State has increase in syphillis cases

State has increase in syphillis cases

SPRINGFIELD — Illinois has more in common with Indiana than a shared state border. The Land of Lincoln joined its Hoosier neighbor with an increase in syphilis cases last year, according to new public health data.

Early syphilis cases — which include primary, secondary and early latent stage cases, all in the first 12 months — rose in Illinois from 1,682 in 2014 to 1,974 last year, according to the Illinois Department of Public Health.

Indiana saw a 70 percent upswing in those cases last year, from 297 in 2014 to 505 last year, its state health department said.

A high number of Illinois' early syphilis cases last year — 1,637 of them — were in Cook County, mostly in Chicago.

Syphilis is a sexually-transmitted disease that can cause long-term complications. It's spread by contact with a syphilis sore, called a chancre, through vaginal, anal or oral sex.

The sore (or sores) are typically painless and appear in the primary stage, and can be hard to detect, health experts say. More obvious skin rashes appear in the second stage, with symptoms disappearing in the latent period — which can linger quietly for decades and cause serious health issues down the road.

Early syphilis cases have been steadily increasing in Illinois since 2007.

While the number of new cases in Champaign County has been under 10 a year for each of the past three years, it's a concern, "and something that's not going away," said Candi Crause, director of infectious diseases at the Champaign-Urbana Public Health District.

The local health district does about 1,500 syphilis tests a year, and urges anyone with multiple sex partners to undergo a test for this and other sexually transmitted diseases annually, she said.

It's a simple blood test, Crause said.

Testing is important, she said, because the initial syphilis sores can be on locations of the body where they're easily missed by people who have them, and the rash that appears on hands or feet later is often mistaken by people for something else, say a skin reaction to household product, she said. The rash goes away without treatment, though the infection will remain and progress.

Syphilis can be cured in early stages with penicillin injections. But left untreated, someone can be infected at 30, for example, and develop complications around 60, Crause said.

Syphilis can cause a host of complications, among them stroke, deafness, vision problems, dementia and damage to the cardiovascular system. It can also up the risk for HIV infection, and pregnant women can pass syphilis on to their unborn children.

One more thing to keep in mind about syphilis, given the current season, is that cases tend to increase in the summer "for some reason," Crause said. "There's absolutely no reason for that. None that we can figure out."

In addition to testing, health experts also advise consistent use of latex condoms and being in a monogamous relationship to reduce the risk of getting syphilis and other sexually transmitted infections.

The Illinois Department of Public Health also released new data showing an upswing in two other sexually transmitted diseases last year, gonorrhea and chlamydia.

Chlamydia cases rose from 66,593 in 2014 to 69,610 last year.

Gonorrhea cases increase from 15,971 to 17,130 in the same time period, according to the state.

Around the area

A county-by-county breakdown of 2015's early syphilis cases:

Champaign: 9

Coles: 8

Vermilion: 2

DeWitt: 1

Edgar: 1

Ford, Iroquois, Douglas and Piatt counties had none.

§ WHAT THIS EXERCISE ASKS
1 > Name each county that the syphilis article's county-by-county breakdown lists with one or more early syphilis cases in 2015.
2 > Transcribe the portion of the syphilis article starting at "The local health" and ending at "annually, she said.".

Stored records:
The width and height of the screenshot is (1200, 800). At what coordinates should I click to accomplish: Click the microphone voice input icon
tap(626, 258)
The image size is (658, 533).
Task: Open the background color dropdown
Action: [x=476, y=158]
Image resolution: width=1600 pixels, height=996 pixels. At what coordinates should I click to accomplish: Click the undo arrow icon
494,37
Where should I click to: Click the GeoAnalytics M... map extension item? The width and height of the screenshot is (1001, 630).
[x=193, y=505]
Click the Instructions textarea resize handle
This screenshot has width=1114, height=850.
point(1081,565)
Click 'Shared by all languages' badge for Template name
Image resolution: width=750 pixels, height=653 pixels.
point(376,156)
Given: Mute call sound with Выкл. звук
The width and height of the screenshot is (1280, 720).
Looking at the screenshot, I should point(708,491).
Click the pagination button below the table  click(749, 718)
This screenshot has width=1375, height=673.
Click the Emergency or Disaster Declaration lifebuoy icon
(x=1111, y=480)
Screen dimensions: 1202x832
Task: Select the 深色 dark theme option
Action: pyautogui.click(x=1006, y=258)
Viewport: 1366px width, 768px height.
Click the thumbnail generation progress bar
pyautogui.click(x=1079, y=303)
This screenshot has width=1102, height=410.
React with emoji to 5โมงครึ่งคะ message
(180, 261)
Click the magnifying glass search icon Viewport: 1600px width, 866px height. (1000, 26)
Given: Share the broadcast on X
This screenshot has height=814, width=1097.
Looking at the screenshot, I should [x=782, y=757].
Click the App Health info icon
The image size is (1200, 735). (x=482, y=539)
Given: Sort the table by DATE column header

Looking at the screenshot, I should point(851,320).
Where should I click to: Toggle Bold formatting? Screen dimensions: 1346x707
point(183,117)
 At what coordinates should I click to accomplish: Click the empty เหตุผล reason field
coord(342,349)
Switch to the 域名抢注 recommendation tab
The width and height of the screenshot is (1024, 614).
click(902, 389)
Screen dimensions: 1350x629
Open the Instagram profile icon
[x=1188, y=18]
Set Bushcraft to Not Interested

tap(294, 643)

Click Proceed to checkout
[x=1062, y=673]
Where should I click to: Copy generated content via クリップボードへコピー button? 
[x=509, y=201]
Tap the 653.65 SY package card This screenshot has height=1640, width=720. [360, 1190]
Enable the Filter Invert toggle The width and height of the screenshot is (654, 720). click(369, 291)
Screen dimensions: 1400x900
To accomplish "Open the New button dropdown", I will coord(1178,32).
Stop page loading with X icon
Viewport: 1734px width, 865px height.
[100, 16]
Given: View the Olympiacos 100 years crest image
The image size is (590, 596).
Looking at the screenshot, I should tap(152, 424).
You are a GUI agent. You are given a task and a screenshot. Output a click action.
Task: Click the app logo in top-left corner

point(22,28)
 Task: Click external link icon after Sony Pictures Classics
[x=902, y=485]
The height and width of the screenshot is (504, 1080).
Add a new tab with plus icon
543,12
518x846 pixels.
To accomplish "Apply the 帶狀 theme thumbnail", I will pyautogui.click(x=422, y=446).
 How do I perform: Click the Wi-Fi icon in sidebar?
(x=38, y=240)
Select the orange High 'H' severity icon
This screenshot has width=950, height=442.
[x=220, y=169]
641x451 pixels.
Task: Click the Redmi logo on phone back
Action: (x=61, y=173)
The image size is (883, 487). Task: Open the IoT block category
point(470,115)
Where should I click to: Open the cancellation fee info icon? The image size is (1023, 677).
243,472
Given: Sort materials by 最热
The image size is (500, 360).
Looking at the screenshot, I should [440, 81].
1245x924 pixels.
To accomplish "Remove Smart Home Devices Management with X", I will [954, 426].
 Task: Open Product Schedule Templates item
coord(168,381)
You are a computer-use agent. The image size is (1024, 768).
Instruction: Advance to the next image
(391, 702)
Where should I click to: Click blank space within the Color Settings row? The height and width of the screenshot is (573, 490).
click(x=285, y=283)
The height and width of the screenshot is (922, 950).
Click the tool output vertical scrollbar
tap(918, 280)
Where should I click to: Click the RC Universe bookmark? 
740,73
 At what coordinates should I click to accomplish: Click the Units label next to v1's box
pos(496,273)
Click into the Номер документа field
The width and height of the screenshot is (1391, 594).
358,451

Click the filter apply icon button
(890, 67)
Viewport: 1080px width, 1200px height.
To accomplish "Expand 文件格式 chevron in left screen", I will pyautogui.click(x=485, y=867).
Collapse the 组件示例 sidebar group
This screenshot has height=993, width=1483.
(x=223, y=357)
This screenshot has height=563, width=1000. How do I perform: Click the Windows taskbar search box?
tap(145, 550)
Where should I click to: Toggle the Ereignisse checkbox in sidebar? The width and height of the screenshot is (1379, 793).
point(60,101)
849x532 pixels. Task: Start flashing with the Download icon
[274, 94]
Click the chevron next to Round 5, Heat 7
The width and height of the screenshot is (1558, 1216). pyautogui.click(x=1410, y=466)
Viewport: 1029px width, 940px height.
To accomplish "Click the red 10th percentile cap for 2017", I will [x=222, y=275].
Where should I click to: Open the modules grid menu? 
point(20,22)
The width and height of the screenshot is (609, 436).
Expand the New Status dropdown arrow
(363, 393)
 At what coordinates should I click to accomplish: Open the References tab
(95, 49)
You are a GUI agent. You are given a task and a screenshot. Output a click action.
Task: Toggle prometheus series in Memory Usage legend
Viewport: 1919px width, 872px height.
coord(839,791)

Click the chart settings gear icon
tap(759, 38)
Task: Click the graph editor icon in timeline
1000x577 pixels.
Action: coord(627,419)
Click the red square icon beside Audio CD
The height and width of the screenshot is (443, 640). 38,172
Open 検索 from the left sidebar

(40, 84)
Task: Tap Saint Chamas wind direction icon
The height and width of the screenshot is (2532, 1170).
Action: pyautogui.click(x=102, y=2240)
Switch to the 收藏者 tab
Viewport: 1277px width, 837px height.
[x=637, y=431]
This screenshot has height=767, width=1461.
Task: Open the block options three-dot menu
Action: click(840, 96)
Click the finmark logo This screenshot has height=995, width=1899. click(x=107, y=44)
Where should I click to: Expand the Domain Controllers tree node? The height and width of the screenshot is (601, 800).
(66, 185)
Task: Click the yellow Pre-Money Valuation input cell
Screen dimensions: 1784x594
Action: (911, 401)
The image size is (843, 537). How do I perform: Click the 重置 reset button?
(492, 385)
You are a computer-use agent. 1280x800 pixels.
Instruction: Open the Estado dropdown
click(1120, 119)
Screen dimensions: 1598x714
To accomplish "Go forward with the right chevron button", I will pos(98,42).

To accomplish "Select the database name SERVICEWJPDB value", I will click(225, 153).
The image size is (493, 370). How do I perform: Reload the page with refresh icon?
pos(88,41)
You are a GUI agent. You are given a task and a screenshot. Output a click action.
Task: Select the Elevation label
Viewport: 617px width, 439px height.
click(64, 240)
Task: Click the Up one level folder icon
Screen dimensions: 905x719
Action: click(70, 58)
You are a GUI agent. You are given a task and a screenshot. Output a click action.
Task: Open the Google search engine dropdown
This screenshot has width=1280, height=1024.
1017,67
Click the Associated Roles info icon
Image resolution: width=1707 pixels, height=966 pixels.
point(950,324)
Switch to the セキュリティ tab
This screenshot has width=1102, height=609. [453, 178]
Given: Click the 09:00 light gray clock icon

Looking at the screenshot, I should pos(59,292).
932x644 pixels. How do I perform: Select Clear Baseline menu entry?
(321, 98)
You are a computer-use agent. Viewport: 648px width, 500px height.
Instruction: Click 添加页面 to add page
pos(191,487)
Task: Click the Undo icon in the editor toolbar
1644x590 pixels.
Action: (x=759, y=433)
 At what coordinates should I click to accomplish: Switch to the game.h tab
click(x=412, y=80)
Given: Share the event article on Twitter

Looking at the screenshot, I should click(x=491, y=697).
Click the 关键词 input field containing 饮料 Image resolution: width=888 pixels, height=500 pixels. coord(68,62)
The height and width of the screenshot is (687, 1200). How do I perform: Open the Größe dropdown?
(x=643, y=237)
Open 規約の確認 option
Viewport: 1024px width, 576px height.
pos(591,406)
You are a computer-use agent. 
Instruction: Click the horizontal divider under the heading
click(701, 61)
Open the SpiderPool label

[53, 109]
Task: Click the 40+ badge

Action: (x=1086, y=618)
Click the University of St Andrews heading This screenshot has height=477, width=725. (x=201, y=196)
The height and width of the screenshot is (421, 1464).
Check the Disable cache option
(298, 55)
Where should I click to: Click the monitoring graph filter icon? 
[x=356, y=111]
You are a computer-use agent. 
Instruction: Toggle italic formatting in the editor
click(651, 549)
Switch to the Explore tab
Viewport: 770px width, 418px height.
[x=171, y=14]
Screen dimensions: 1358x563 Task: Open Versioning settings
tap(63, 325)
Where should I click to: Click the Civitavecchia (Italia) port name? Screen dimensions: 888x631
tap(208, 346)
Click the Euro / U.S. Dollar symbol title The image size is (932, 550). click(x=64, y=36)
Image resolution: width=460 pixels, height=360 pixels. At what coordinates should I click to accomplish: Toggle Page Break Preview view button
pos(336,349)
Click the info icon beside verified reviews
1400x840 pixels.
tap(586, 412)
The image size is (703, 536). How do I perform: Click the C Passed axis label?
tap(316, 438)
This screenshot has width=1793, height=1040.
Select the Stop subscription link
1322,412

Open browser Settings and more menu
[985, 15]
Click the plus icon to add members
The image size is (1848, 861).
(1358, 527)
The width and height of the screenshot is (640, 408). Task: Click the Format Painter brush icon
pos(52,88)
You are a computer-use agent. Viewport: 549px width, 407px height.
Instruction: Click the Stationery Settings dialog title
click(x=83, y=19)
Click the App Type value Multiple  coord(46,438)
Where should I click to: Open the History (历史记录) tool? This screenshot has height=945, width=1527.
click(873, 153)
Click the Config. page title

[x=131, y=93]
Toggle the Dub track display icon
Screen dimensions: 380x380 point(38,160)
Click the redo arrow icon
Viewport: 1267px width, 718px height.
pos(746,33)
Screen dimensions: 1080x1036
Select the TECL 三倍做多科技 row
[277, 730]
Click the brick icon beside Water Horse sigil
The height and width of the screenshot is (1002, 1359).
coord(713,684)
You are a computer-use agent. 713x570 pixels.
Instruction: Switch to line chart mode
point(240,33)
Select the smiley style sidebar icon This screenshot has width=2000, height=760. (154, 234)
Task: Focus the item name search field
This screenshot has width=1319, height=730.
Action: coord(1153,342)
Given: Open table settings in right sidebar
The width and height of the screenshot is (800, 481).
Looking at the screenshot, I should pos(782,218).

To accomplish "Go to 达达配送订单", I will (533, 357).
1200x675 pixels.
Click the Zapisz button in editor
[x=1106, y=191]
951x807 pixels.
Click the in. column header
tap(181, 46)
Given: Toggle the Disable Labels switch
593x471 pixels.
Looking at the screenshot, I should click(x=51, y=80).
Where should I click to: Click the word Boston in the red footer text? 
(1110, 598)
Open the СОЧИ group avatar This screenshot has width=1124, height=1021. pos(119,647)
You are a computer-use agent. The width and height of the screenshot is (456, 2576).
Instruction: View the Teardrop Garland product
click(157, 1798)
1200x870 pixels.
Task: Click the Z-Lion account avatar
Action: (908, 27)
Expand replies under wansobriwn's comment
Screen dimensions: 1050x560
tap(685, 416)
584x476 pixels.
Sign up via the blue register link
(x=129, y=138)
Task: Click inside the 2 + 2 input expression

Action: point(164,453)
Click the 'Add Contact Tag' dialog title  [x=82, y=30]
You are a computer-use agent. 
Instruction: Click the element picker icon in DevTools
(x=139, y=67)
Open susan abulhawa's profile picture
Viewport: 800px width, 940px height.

§ ANSWERS TO THE EXERCISES
1 > Champaign, Coles, Vermilion, DeWitt, Edgar

2 >
The local health district does about 1,500 syphilis tests a year, and urges anyone with multiple sex partners to undergo a test for this and other sexually transmitted diseases annually, she said.